A zero-day vulnerability in Adobe AEM Forms allows attackers to execute arbitrary code.

Adobe has issued an urgent security update for Adobe Experience Manager Forms on Java Enterprise Edition (JEE) to address two critical zero-day vulnerabilities, CVE-2025-54253 and CVE-2025-54254. These vulnerabilities could enable attackers to execute arbitrary code and gain unauthorized access to the file system. Both flaws have been assigned the highest priority rating by Adobe, with proof-of-concept exploits already available, significantly increasing the risk of exploitation. The more severe vulnerability, CVE-2025-54253, is a misconfiguration issue with a maximum CVSS base score of 10.0, allowing attackers to execute code without authentication.
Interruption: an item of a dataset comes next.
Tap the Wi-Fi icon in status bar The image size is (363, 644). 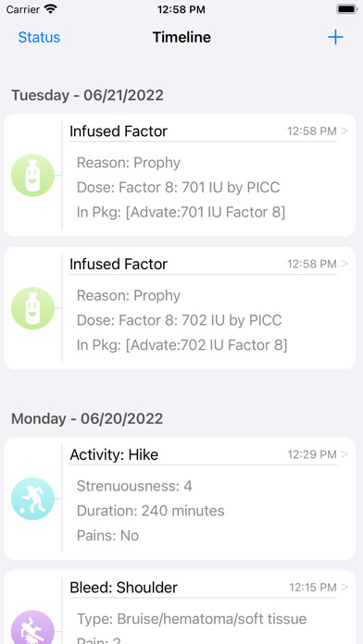click(51, 9)
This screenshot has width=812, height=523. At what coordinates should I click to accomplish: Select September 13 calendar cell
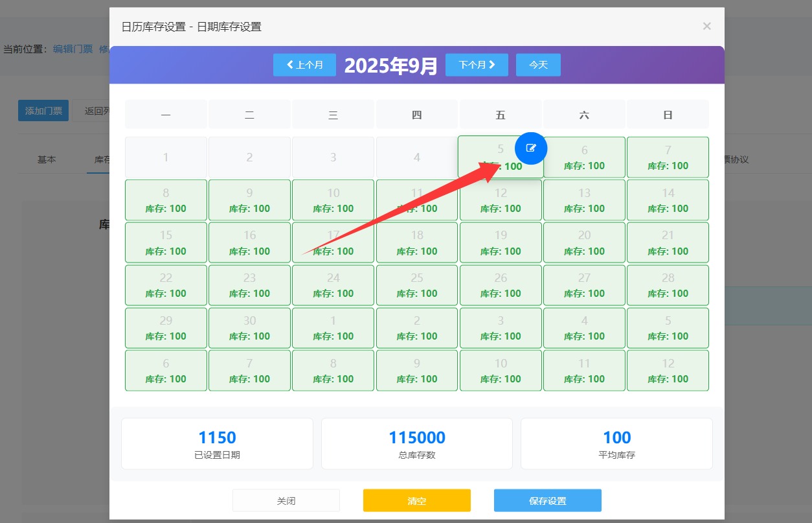click(584, 200)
The second vulnerability, CVE-2025-54254, involves improper restrictions on XML External Entity Reference (XXE) attacks, with a CVSS score of 8.6, enabling arbitrary file system reads.

Organisations using affected versions of Adobe Experience Manager Forms on JEE, specifically versions 6.5.23.0 and earlier, are urged to update immediately to version 6.5.0-0108, which addresses both vulnerabilities. Adobe has classified this update as Priority 1, highlighting the urgent need for deployment. While the company has not confirmed any active exploitation of these vulnerabilities in the wild, the availability of proof-of-concept exploits raises the stakes for organisations. Detailed update instructions can be found on Adobe’s Experience League documentation platform. The discovery of these zero-day vulnerabilities underscores the critical importance of maintaining up-to-date security patches for enterprise content management systems.